Rewrite the lines of the listing starting at the line containing "Given: Reset preview" and ending at the line containing "will [x=254, y=160].", changing every "Given" to "Instruction" and leaving everything else as it is.

[START DATASET CONTENT]

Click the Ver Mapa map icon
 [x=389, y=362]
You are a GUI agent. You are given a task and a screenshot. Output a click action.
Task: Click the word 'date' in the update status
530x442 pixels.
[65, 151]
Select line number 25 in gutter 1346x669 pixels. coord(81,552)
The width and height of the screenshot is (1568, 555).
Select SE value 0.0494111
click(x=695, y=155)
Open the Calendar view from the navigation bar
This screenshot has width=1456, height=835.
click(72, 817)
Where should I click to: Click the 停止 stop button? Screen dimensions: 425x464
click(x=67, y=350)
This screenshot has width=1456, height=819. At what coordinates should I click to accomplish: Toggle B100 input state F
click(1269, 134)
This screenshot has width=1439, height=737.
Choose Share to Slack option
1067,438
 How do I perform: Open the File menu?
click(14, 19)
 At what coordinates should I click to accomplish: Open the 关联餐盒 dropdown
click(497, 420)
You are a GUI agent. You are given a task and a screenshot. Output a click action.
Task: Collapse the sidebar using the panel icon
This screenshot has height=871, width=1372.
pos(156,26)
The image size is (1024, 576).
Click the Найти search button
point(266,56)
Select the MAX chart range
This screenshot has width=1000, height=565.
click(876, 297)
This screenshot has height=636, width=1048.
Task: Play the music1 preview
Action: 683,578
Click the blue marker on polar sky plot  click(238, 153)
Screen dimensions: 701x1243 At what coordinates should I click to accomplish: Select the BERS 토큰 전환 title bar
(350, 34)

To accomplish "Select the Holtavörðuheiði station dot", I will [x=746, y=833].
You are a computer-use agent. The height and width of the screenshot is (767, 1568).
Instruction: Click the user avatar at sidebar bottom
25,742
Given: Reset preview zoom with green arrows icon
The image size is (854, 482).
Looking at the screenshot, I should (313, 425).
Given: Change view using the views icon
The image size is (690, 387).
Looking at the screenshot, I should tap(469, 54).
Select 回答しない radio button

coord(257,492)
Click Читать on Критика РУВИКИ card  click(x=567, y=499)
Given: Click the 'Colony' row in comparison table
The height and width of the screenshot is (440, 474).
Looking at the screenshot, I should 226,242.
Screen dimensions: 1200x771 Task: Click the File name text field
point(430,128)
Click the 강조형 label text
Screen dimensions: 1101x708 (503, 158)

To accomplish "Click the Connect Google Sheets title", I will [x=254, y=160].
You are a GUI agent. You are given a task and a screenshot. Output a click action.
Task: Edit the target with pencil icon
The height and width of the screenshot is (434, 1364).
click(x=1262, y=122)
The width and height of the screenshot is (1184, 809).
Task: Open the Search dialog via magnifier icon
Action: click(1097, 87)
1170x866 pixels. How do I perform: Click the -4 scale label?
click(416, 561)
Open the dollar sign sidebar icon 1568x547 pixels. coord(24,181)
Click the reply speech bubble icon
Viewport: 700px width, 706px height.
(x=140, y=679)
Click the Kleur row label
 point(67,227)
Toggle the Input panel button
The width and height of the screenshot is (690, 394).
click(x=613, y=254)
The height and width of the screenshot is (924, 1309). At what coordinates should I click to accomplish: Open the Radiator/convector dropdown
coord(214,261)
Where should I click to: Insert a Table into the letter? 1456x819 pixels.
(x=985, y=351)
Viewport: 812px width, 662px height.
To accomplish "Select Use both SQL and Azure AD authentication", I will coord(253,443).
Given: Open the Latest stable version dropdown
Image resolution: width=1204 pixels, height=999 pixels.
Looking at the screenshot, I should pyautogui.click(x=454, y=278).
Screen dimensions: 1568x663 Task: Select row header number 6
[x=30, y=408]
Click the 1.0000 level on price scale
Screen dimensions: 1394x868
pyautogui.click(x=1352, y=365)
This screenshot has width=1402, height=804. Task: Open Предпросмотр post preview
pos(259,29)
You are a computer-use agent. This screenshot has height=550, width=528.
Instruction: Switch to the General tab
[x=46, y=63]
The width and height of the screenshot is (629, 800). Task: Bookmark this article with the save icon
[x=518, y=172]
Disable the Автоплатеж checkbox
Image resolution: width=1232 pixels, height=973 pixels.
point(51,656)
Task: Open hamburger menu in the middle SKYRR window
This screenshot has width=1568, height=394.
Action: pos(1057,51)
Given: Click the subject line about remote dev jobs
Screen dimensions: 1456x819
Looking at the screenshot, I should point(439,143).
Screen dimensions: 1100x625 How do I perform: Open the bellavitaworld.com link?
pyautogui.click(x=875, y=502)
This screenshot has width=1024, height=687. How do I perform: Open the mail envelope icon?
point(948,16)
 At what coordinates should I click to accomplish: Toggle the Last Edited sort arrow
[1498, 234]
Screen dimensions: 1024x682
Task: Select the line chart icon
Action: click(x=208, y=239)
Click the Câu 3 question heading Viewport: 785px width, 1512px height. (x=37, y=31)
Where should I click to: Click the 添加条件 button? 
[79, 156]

[END DATASET CONTENT]

ANSWER BELOW
Instruction: Reset preview zoom with green arrows icon
The image size is (854, 482).
Looking at the screenshot, I should (313, 425).
Instruction: Change view using the views icon
The image size is (690, 387).
Looking at the screenshot, I should tap(469, 54).
Select 回答しない radio button

coord(257,492)
Click Читать on Критика РУВИКИ card  click(x=567, y=499)
Instruction: Click the 'Colony' row in comparison table
The height and width of the screenshot is (440, 474).
Looking at the screenshot, I should 226,242.
Screen dimensions: 1200x771 Task: Click the File name text field
point(430,128)
Click the 강조형 label text
Screen dimensions: 1101x708 (503, 158)

To accomplish "Click the Connect Google Sheets title", I will [x=254, y=160].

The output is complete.